His love ran beneith her
October 3, 2011

There was this one, and he sounded just like a long long long drawn out river love song traveling across the earth. And every time he would reach this one place, he would disappear under the mountain.. I would wait so softly, laying there in my tipi, as he traveled beneath the mountain and on the other side, again he would re-emerge, to hear his river love song playing again..
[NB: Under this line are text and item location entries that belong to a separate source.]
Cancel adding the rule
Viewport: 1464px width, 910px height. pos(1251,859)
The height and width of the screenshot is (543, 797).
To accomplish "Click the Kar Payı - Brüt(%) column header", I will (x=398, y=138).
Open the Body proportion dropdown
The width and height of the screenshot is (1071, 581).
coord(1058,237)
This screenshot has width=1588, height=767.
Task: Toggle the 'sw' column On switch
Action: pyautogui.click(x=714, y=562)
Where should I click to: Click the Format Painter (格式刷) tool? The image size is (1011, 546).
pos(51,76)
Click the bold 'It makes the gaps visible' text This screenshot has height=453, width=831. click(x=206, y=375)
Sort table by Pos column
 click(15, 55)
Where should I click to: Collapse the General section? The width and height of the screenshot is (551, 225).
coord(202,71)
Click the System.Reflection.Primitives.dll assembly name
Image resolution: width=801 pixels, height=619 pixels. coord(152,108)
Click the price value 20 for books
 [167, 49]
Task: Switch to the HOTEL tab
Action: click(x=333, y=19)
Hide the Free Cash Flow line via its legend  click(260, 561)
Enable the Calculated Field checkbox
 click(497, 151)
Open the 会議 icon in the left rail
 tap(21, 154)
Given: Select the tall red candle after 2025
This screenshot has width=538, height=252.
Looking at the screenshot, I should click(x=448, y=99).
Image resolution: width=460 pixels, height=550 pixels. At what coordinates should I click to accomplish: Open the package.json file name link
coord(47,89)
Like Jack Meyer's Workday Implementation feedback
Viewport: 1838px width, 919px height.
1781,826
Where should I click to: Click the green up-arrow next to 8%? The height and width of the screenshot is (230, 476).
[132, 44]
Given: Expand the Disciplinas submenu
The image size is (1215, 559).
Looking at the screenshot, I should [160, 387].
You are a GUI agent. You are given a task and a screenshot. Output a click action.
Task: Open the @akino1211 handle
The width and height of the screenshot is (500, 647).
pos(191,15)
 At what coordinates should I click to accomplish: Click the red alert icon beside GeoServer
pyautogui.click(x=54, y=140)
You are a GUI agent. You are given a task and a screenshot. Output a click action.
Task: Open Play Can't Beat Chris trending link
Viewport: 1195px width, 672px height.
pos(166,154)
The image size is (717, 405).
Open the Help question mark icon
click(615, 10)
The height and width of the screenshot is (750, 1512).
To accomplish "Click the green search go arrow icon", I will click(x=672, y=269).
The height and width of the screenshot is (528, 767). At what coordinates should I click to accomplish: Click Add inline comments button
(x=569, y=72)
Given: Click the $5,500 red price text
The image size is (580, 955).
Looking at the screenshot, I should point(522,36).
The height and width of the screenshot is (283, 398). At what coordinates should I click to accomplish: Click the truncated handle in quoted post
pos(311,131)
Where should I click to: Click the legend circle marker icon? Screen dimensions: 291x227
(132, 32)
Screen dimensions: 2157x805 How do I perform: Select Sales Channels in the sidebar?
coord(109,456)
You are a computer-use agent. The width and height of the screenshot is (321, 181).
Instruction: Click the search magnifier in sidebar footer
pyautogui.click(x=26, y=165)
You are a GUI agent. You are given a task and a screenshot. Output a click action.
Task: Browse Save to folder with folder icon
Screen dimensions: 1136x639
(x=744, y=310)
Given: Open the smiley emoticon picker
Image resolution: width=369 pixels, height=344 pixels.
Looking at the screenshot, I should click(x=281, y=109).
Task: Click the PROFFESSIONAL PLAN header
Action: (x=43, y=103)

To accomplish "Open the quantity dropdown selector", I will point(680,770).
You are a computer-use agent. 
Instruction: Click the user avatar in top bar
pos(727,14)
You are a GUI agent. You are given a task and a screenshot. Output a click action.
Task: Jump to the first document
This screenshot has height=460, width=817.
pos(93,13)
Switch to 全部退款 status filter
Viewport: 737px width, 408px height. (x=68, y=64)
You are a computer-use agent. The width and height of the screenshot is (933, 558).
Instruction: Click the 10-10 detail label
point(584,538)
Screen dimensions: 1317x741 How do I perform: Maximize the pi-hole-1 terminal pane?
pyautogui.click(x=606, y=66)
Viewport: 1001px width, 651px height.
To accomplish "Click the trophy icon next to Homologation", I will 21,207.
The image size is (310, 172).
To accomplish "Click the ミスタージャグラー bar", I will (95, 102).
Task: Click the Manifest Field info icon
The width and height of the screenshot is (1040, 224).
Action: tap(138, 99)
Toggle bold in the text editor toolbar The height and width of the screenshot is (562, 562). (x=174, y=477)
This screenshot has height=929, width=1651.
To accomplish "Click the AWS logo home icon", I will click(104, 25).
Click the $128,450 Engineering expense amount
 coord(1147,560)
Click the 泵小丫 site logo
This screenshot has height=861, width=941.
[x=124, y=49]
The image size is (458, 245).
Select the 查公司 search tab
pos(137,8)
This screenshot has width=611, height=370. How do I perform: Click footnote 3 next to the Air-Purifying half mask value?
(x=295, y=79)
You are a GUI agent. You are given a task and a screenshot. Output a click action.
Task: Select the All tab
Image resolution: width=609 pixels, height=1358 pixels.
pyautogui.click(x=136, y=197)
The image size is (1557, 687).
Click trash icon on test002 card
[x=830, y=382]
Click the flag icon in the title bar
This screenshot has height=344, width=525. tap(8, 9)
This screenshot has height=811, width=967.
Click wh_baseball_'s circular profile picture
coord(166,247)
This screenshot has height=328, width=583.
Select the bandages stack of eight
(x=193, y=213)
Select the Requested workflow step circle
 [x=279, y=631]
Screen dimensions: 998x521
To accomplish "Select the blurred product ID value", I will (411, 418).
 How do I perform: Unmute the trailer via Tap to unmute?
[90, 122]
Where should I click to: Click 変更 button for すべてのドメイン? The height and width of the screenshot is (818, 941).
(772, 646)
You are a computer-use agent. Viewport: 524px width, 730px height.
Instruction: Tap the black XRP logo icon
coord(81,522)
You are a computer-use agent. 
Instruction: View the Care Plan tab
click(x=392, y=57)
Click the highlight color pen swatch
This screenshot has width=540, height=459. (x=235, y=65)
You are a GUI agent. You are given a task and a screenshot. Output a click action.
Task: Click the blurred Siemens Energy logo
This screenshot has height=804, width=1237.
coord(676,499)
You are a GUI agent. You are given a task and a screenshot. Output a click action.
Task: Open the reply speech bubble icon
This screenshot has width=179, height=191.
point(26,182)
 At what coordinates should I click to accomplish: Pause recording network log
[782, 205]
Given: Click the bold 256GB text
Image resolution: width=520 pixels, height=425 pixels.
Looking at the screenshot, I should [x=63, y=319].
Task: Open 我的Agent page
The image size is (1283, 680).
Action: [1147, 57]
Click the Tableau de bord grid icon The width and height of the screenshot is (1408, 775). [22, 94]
I laid there for hours listening to him sing that song before he finally passed over the 2 mountains I was laying between….

Juan Light Thunder Form
September 18, 2011

Last night, within my dream,

I stood within the space between,

twas dark and without light.

And as I stood there looking around inside

the space between,

I thought I’d ask,

“What’s your name?”

And without form,

his form moved all around me,

adjusting within the non space

he did encompass me

as if to answer

just because

who would think to ask

the name of one who walks without form.

Then I hear a slow rumble

that spreads out

like sparkles on a dance
as he says,

in a slow long drawn out voice,

“I am Juan LightThunderForm.”

And at that moment

big giant thunder bolt

crashes down,

with sparkling
dancing movements

sssssssizzling,

sparkling,

dancing

at the top of his boots/

(lightning bolts)

while I am left feeling

like a tiny 3 year old child

with ancient thunder all around,

holding me safe
within his arms,

as he thunders over

with sizzzzling

dancing

sparkling sounds

at the ends of his bolt,

his boots,

and still I sit in the space between,

dark and without light,

now listening as the pouring rain is falling down.